__Given information__
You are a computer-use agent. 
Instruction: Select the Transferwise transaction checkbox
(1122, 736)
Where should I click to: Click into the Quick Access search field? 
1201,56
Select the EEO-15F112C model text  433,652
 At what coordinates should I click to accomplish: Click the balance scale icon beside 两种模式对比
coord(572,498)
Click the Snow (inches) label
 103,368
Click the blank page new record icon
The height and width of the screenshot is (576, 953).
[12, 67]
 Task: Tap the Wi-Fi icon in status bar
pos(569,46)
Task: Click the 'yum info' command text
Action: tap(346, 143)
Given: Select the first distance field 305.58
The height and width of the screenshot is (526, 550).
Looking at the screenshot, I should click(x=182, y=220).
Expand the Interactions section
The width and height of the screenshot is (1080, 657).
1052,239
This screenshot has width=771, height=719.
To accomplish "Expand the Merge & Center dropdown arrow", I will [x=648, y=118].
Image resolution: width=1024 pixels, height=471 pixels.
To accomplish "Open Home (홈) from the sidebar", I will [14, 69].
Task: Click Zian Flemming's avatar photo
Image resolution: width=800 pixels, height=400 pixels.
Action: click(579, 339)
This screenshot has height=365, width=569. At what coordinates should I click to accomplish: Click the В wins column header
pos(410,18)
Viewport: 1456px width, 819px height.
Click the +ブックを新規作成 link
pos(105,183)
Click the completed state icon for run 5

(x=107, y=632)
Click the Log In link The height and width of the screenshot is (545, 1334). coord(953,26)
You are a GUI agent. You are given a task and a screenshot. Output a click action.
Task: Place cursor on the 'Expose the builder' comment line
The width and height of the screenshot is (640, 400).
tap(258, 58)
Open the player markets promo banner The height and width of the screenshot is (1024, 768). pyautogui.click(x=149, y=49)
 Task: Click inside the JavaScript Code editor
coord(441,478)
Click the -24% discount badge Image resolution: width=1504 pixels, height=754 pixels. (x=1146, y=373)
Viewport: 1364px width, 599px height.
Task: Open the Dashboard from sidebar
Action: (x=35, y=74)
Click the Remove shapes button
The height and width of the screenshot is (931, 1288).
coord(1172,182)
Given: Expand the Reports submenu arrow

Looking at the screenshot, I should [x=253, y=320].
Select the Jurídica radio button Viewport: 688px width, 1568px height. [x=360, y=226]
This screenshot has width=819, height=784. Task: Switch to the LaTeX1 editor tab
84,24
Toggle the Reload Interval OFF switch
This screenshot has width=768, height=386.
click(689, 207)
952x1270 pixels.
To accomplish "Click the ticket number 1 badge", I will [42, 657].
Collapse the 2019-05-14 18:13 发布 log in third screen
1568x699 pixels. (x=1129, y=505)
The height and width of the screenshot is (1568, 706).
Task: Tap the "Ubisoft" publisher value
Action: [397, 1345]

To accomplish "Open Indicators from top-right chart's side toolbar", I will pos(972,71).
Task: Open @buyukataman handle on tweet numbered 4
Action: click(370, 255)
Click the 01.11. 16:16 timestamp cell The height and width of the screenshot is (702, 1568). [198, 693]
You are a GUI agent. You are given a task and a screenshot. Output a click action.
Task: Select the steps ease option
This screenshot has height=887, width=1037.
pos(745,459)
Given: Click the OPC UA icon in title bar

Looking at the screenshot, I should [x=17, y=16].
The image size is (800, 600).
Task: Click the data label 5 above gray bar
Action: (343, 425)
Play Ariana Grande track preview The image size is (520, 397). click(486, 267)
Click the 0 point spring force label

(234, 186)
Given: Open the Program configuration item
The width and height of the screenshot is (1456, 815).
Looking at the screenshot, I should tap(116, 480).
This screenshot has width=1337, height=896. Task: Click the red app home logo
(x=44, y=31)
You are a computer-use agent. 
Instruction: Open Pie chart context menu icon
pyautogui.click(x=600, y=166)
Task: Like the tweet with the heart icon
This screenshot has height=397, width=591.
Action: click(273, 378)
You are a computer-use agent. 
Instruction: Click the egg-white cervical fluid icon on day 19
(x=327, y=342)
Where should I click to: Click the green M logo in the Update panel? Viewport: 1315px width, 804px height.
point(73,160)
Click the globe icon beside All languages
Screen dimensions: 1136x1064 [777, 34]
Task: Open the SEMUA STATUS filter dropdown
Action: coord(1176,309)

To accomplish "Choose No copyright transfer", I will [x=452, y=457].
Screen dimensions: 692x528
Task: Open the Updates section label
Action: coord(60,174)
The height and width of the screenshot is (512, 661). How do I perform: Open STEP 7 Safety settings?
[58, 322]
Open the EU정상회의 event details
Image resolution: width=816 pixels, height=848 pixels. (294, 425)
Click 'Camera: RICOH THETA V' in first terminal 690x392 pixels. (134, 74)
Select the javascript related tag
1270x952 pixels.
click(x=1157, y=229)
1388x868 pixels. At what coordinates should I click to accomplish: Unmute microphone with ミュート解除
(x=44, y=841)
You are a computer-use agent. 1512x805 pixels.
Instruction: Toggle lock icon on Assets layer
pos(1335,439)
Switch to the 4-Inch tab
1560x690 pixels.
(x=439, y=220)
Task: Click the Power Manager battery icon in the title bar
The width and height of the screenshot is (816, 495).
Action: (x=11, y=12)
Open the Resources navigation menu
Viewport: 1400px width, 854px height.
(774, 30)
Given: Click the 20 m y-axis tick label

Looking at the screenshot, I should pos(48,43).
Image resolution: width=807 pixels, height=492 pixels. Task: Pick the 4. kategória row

__What to do__
Copy the items starting at the line containing "Where should I click to: Click the" and ending at the line containing "click(x=1157, y=229)", replacing "globe" with "world" and leaving everything else unchanged.

__Completed task__
Where should I click to: Click the green M logo in the Update panel? Viewport: 1315px width, 804px height.
point(73,160)
Click the world icon beside All languages
Screen dimensions: 1136x1064 [777, 34]
Task: Open the SEMUA STATUS filter dropdown
Action: coord(1176,309)

To accomplish "Choose No copyright transfer", I will [x=452, y=457].
Screen dimensions: 692x528
Task: Open the Updates section label
Action: coord(60,174)
The height and width of the screenshot is (512, 661). How do I perform: Open STEP 7 Safety settings?
[58, 322]
Open the EU정상회의 event details
Image resolution: width=816 pixels, height=848 pixels. (294, 425)
Click 'Camera: RICOH THETA V' in first terminal 690x392 pixels. (134, 74)
Select the javascript related tag
1270x952 pixels.
click(x=1157, y=229)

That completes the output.